Lors de ce second tour des élections régionales et départementales, certains bureaux de vote du Mirail à Toulouse réalisent des taux d'abstention record en France. Reportage avec ses habitants ce lundi pour en comprendre les raisons.
En plein coeur du quartier Bellefontaine en ce lendemain d’élection, les discussions sont très éloignées des résultats des scrutins de la veille. Au Mirail, l’abstention frôle des records. Sur certains bureaux de vote, plus de 70% des électeurs ne se sont pas rendus aux urnes dimanche pour les élections régionales et départementales.
"Je cherche d'abord à savoir comment je vais manger "
Devant le bureau de la Poste du quartier Bellefontaine, deux mamans parlent d'emploi et de difficultés de fin de mois. Quand on leur pose la question du vote d’hier, l’une d’entre elles me répond sèchement : « Ce n’est pas ma priorité ! ». Maman de 5 enfants, à 42 ans Sana travaillait pour la Régie du quartier pour des ménages. Son contrat s’est arrêté il y a un an avec la pandémie, aujourd’hui, cette mère de famille solo vit dans une grande précarité.
Je n’ai pas été voter car cela ne changera rien à ma situation. Avec la crise, elle s’est même aggravée, je n’ai plus de travail, alors avant d’aller voter je cherche d’abord à savoir comment je vais manger. Même pour trouver un logement je galère !
40% de taux de chômage au Mirail
Dans un quartier où le taux de chômage frôle les 40%, beaucoup d’électeurs se sentent déconnectés des discours politiques, encore plus au niveau départemental ou régional.
Un certain fatalisme, inquiétant, a gagné ces électeurs qui se sentent oubliés.
Cette abstention illustre une désespérance et une grande précarité. Les habitants de ces quartiers ont encore plus souffert de la crise Covid que partout ailleurs.
Jean Louis Llorca a été réélu sur son canton hier avec 61,96% des voix. « Sur le terrain notre travail rassure, on a été très présent pendant la pandémie, mais ce n’est pas suffisant », poursuit l’élu. « Nous avons travaillé sur la mixité dans les collèges par exemple. Mais sur l’emploi, c’est une problématique de l’Etat. Les gens veulent travailler, mais il y a peu d'emplois surtout pour ceux qui ne sont pas qualifiés. Il y a désormais de l’indifférence vis à vis des politiques plus que de la colère, c’est préoccupant ».
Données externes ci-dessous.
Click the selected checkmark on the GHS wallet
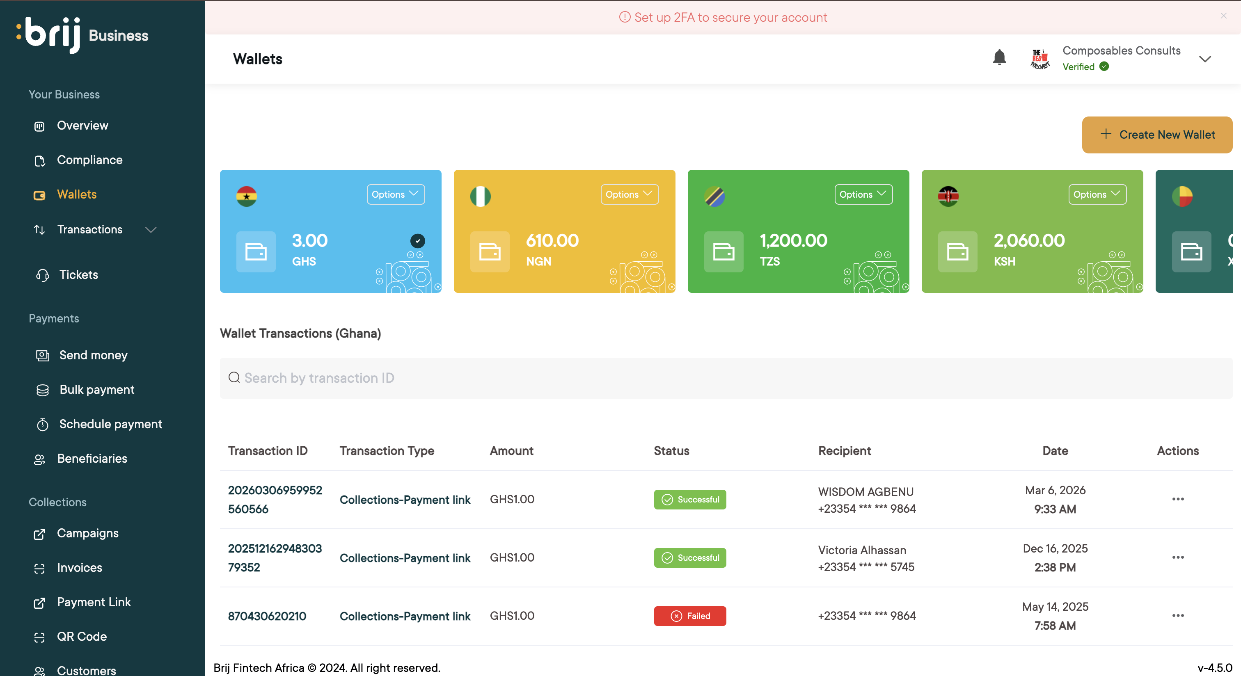(x=417, y=240)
Beaucoup d'électeurs ont déménagé
L'autre cause de cette abstention record au Mirail est aussi liée à la grande rénovation urbaine engagée dans ce quartier depuis quelques années. Des barres d’immeuble ont été détruites, beaucoup d’électeurs ont déménagé ces dernières années. Certains n’ont pas réalisé les démarches pour changer leur adresse électorale.
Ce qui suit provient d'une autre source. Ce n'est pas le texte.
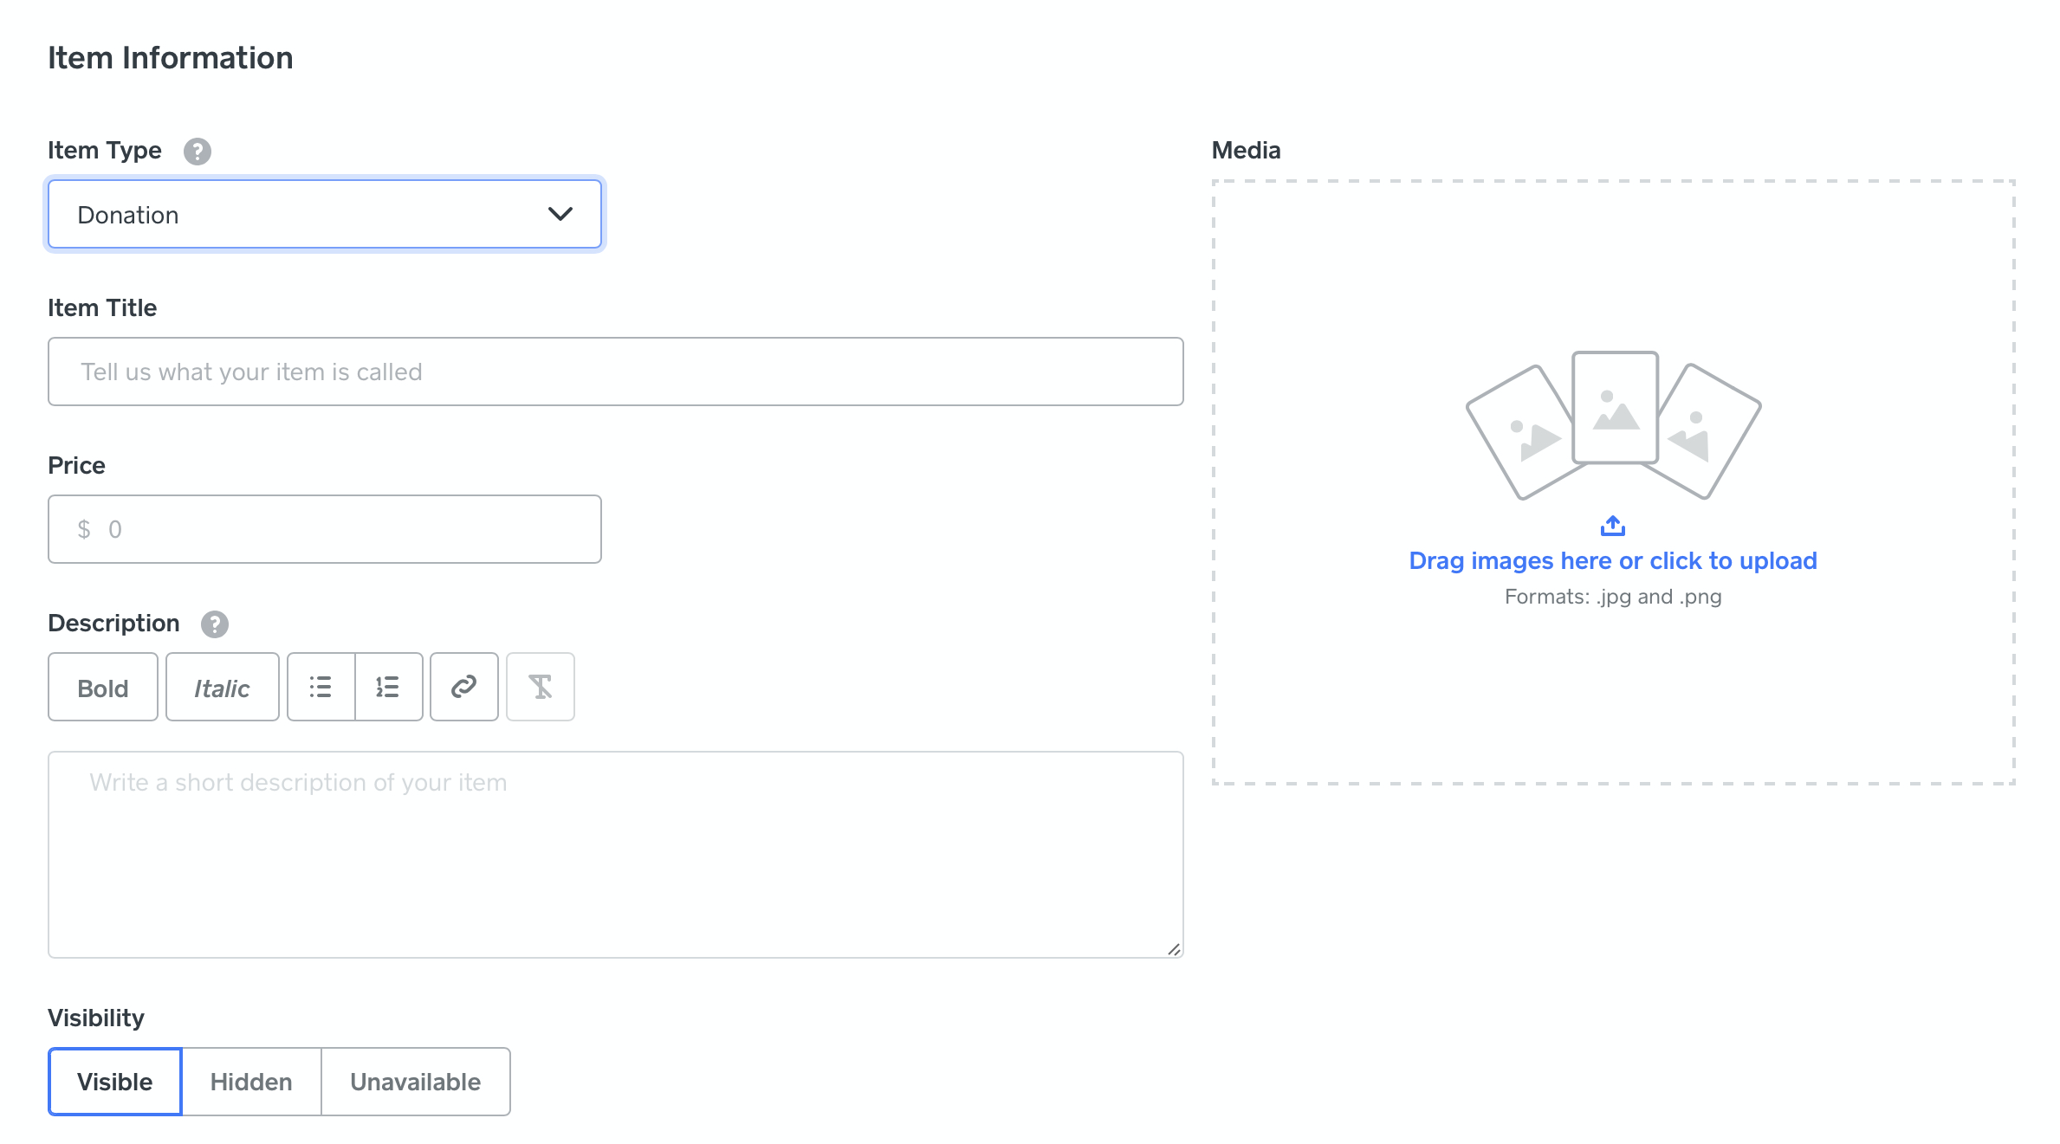Open the Item Type Donation dropdown

295,215
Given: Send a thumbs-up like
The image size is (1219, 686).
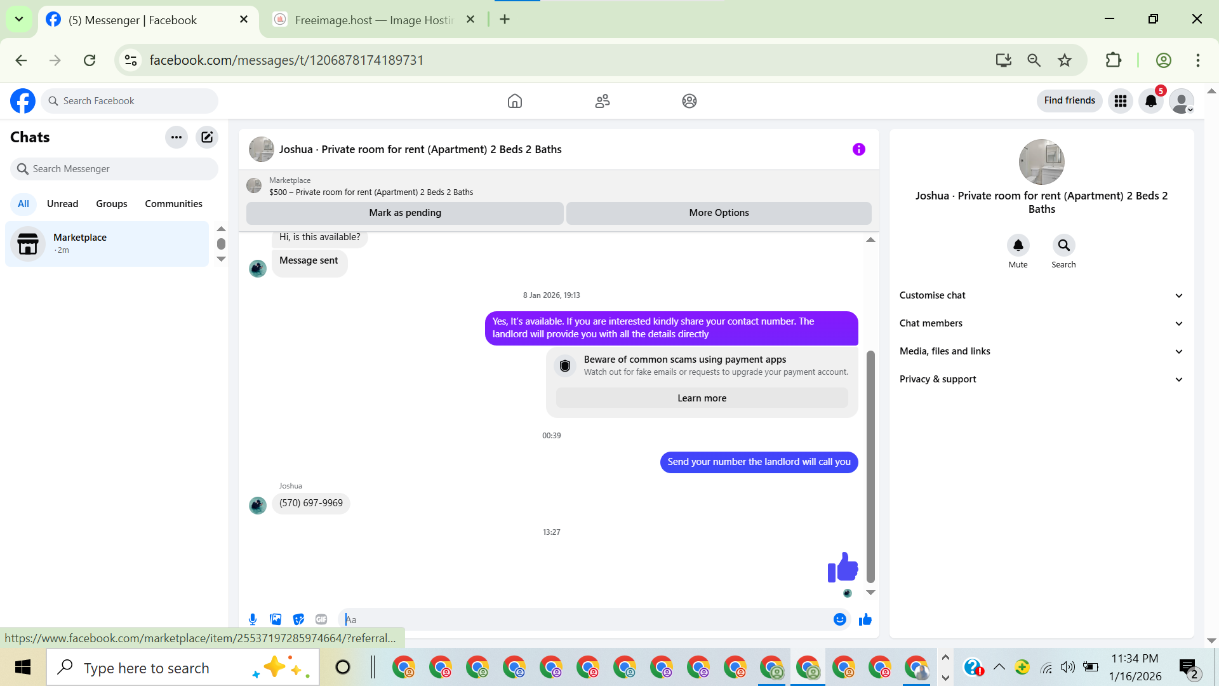Looking at the screenshot, I should pos(865,619).
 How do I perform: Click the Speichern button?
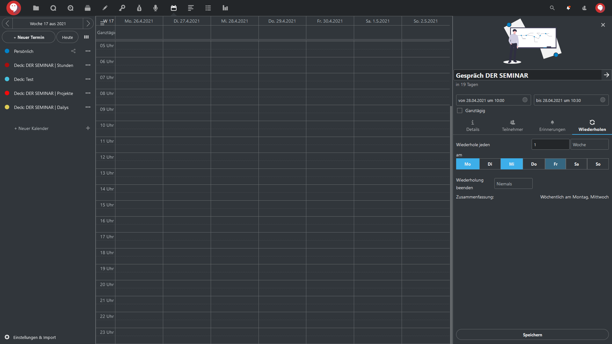(x=532, y=335)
Ce que nous confirme Laïla, une néo habitante du quartier. « Je n’ai pas pu aller voter car j’ai déménagé et avec la pandémie, j'ai oublié de faire les démarches pour m’inscrire sur les listes électorales de mon nouveau quartier. »
Un peu plus loin, un homme d’une soixantaine d’années se mêle à la discussion « Certaines personnes sont surtout dégoutées. Avec la pandémie, nos situations, qui étaient déjà précaires, se sont aggravées. Les gens n’ont plus envie. Moi, j’ai été voter mais je comprends les abstentionnistes ».
Les jeunes ont déserté les isoloirs
Une abstention dans ce quartier populaire toulousain très forte, surtout chez les jeunes. Nazim, 18 ans, dit avoir été voter pour la première fois mais avoue qu’il est bien le seul parmi ses copains.
Ils ne se sentent pas intéressés par la politique. Ils ne savaient même pas pourquoi il fallait voter. Certains veulent surtout travailler, d’autres profiter du déconfinement !
Effectivement, un ami le rejoint ce lundi matin et prend part à notre entretien : « Ah bon, il y avait des élections hier ? Pour élire qui ? Mince, j’avais oublié. De toute façon, ça change rien ! » dit-il un brin désinvolte en s’éloignant avec son copain.